Ashtabula Bridge Disaster memorial lithograph drawn by W. J. Morgan & Co. of Cleveland, Ohio.
The following is the official summary of the memorial services as recorded in the Ashtabula County archives:
A choice spot in the beautiful village cemetery was chosen for the interment of the unrecognized dead. No more loving ceremonial could have been performed for them by those who were bound to them by the closest ties of nature than was performed by the citizens of Ashtabula. The business houses were closed. All flocked to the house of God to pay fitting tribute to the dead. Services were held in the Methodist church and in St. Peter's. Discourses truly eloquent, because eloquent with sympathy the profoundest the human heart can feel, were delivered; prayers were uttered, sad requiems chanted. A procession was then formed, with a prominent citizen as marshal, followed by the clergy, by the members of the Masonic fraternity, then by friends of the dead, then by St.

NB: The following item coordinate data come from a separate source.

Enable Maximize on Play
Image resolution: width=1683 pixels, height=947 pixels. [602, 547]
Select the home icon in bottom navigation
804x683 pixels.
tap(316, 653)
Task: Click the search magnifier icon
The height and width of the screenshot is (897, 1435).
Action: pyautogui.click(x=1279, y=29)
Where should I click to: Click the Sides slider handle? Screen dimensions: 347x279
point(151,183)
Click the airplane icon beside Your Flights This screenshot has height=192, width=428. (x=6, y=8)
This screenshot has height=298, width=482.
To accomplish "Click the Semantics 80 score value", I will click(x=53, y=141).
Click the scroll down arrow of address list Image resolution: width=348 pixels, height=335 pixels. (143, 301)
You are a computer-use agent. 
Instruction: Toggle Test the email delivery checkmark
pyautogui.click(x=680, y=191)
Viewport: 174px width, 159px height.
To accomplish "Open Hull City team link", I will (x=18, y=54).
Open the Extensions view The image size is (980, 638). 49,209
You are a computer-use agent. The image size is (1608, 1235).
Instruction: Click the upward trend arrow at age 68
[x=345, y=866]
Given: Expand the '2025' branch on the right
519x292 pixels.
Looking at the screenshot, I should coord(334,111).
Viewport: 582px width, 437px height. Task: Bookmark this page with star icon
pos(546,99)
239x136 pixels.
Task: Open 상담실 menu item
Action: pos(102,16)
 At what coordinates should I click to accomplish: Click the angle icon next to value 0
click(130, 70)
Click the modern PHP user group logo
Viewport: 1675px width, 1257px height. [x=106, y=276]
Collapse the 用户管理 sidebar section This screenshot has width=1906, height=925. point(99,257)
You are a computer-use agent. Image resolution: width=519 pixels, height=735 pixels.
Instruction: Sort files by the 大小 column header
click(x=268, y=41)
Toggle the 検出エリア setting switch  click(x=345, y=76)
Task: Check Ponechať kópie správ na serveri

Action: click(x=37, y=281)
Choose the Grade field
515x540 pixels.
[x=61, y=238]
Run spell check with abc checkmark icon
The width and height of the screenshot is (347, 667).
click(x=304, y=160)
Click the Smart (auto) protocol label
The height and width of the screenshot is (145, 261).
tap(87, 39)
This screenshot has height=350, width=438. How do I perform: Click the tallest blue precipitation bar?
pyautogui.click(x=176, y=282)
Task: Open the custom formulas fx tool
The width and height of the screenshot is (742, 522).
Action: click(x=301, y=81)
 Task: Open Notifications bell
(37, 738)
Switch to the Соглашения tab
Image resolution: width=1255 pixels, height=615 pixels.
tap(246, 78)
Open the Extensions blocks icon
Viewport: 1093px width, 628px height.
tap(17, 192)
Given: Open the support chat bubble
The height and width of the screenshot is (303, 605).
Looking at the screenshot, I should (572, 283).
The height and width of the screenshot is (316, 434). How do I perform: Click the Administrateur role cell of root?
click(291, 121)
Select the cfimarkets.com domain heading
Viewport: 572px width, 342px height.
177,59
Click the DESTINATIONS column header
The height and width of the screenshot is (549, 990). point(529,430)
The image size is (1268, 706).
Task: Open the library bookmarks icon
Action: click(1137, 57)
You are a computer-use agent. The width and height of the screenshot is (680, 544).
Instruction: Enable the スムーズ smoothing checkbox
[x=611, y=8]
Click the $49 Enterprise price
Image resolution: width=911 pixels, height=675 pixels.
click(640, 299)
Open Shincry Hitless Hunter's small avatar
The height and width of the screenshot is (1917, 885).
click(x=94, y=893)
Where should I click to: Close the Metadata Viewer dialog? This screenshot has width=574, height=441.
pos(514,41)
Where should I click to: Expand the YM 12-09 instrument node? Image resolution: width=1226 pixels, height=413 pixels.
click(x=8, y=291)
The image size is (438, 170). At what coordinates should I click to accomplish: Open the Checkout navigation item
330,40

Joseph's society, by the Ashtabula light guard, by the Ashtabula light artillery, and by citizens generally. The procession, which was an imposing one, and was more than a mile long, slowly marched to the cemetery, and the nineteen coffins containing the charred remains of those whose souls were so suddenly transferred from time to eternity were lowered to the receptacles prepared for them.